Lupin y Tonks los ayudaron a bajar con su equipaje, y después bajaron también para despedirse de ellos. Harry levantó la cabeza para contemplar los tres pisos del autobús noctámbulo y vio que todos los pasajeros los observaban con la nariz pegada a los cristales.

—En cuanto entréis en los jardines estaréis a salvo —dijo Tonks escudriñando la desierta carretera—. Que tengáis un buen trimestre, ¿vale?

—Cuidaos mucho —les recomendó Lupin, y les estrechó la mano a todos, dejando a Harry para el final—. Escucha, Harry… —bajó la voz, mientras los demás se despedían de Tonks—, ya sé que no tragas a Snape, pero es un especialista en Oclumancia, y todos nosotros, incluido Sirius, queremos que aprendas a protegerte, así que trabaja mucho, ¿de acuerdo?

—Sí, vale —contestó él con gravedad mirando el rostro de Lupin, que estaba surcado de prematuras arrugas—. Hasta pronto.

Arrastrando sus baúles con gran esfuerzo, los seis subieron hacia el castillo por el resbaladizo camino. Hermione empezó a decir que quería tejer unos cuantos gorros de elfo antes de acostarse. Harry miró hacia atrás cuando llegaron a las puertas de roble; el autobús noctámbulo ya se había marchado, y dado lo que lo esperaba al día siguiente a las seis, lamentó no estar todavía en él.

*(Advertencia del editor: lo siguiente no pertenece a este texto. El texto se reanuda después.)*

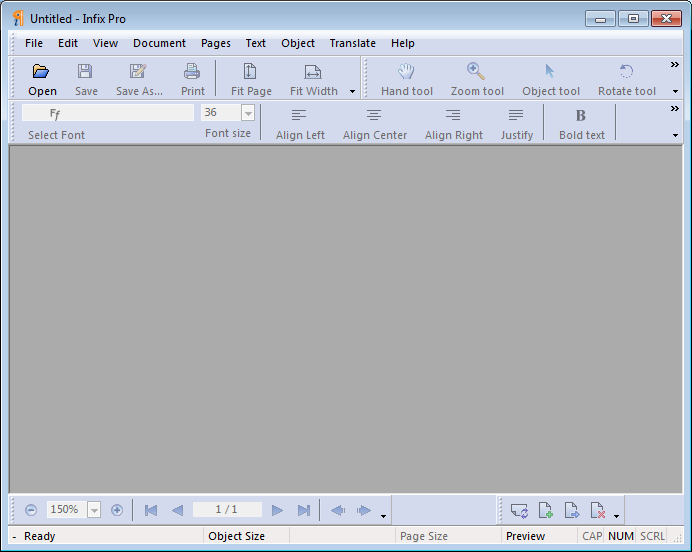Select the Hand tool
692x552 pixels.
(x=406, y=72)
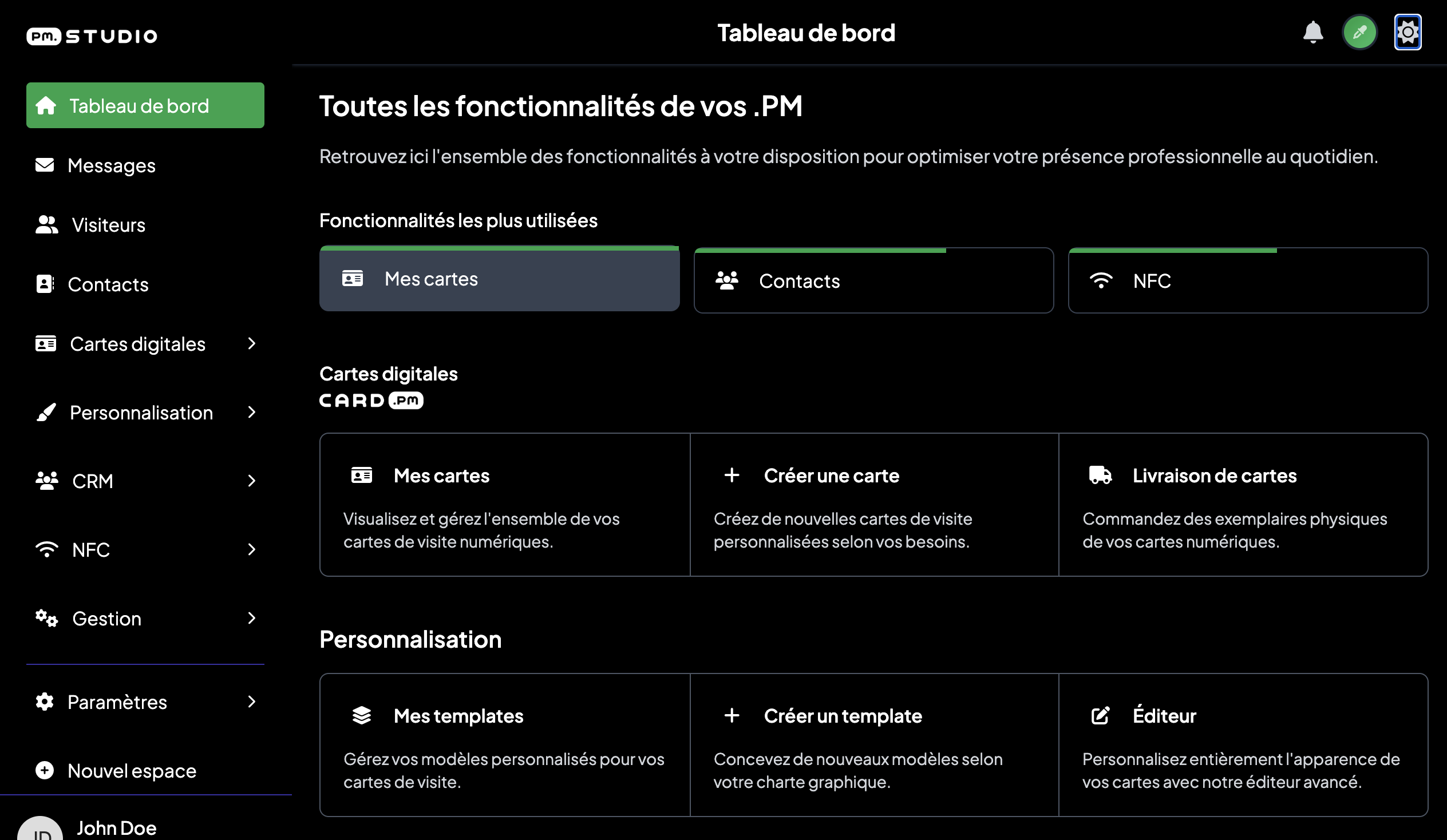Open the most-used NFC shortcut card
The height and width of the screenshot is (840, 1447).
(1248, 280)
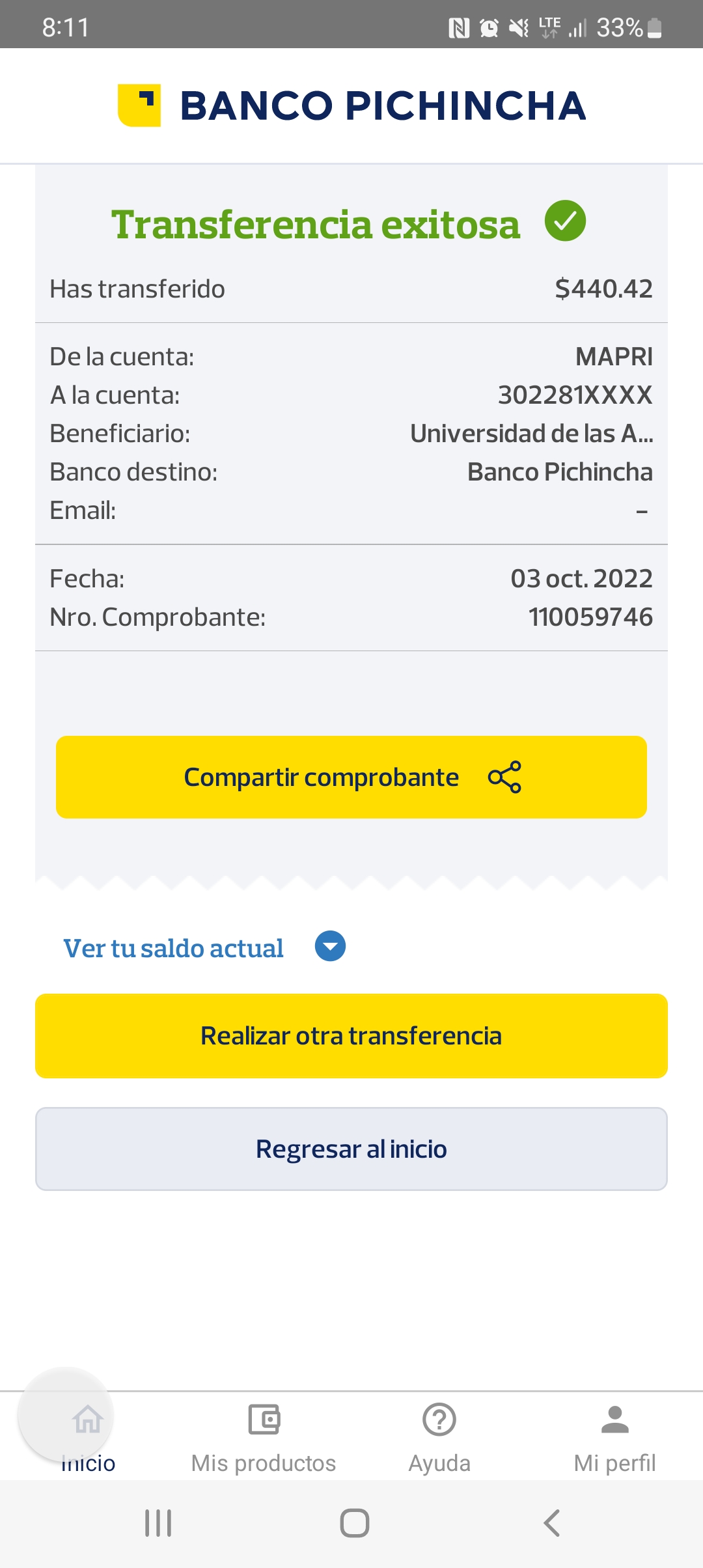703x1568 pixels.
Task: Tap the green success checkmark icon
Action: (565, 221)
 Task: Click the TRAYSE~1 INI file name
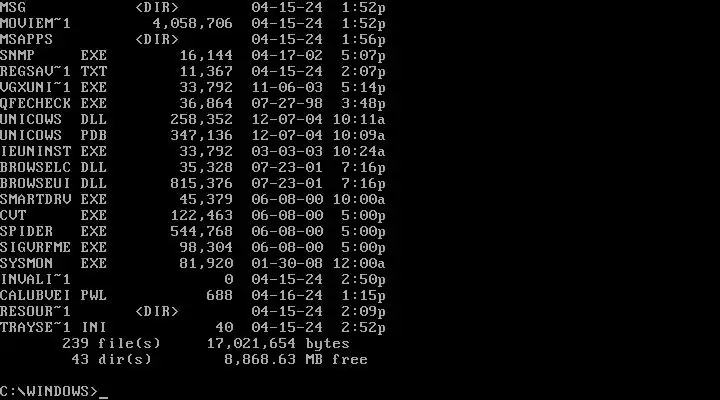(53, 327)
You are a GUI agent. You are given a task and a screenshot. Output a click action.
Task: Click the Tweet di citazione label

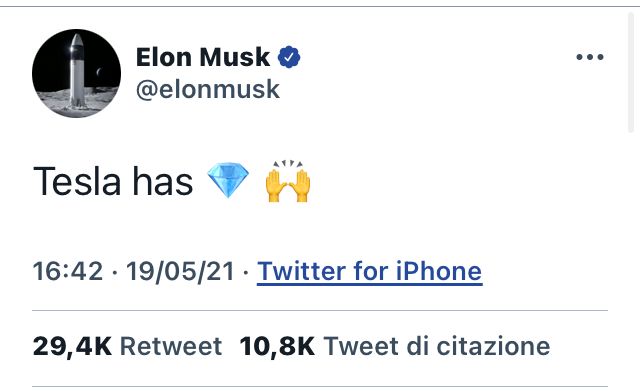click(437, 347)
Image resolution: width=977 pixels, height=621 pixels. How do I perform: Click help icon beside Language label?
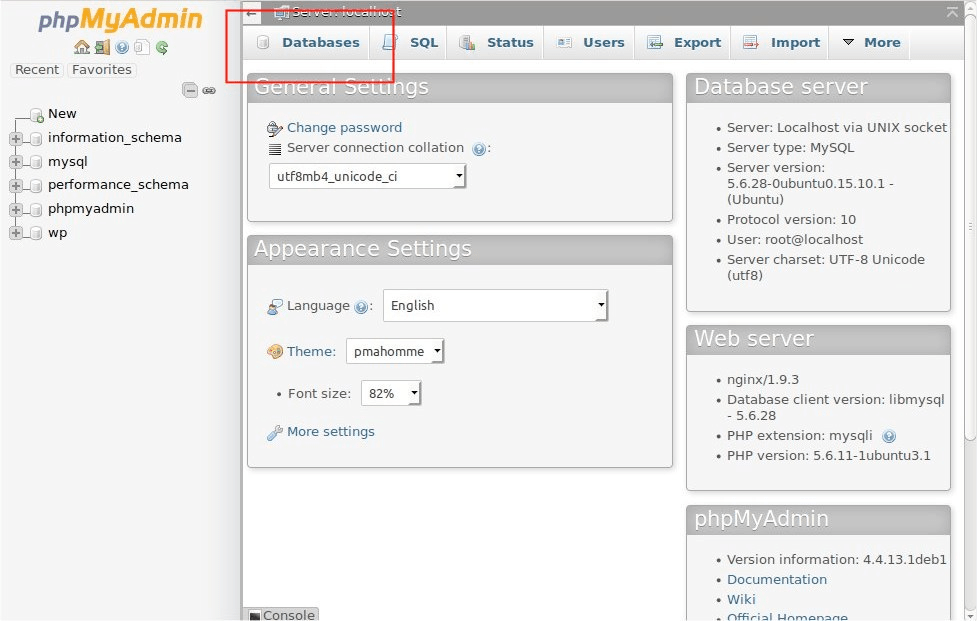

Harry pasó casi todo el día siguiente temiendo que llegara la tarde. La clase de dos horas de Pociones no contribuyó en nada a disipar su temor, pues Snape estuvo más desagradable que nunca. Y aún lo deprimió más que los miembros del ED se le acercaran constantemente por los pasillos entre clase y clase para preguntarle, esperanzados, si aquella noche iba a celebrarse una reunión.

—Ya os comunicaré por el canal habitual cuándo será la próxima —decía Harry una y otra vez—, pero esta noche no puede ser, tengo clase de… pociones curativas.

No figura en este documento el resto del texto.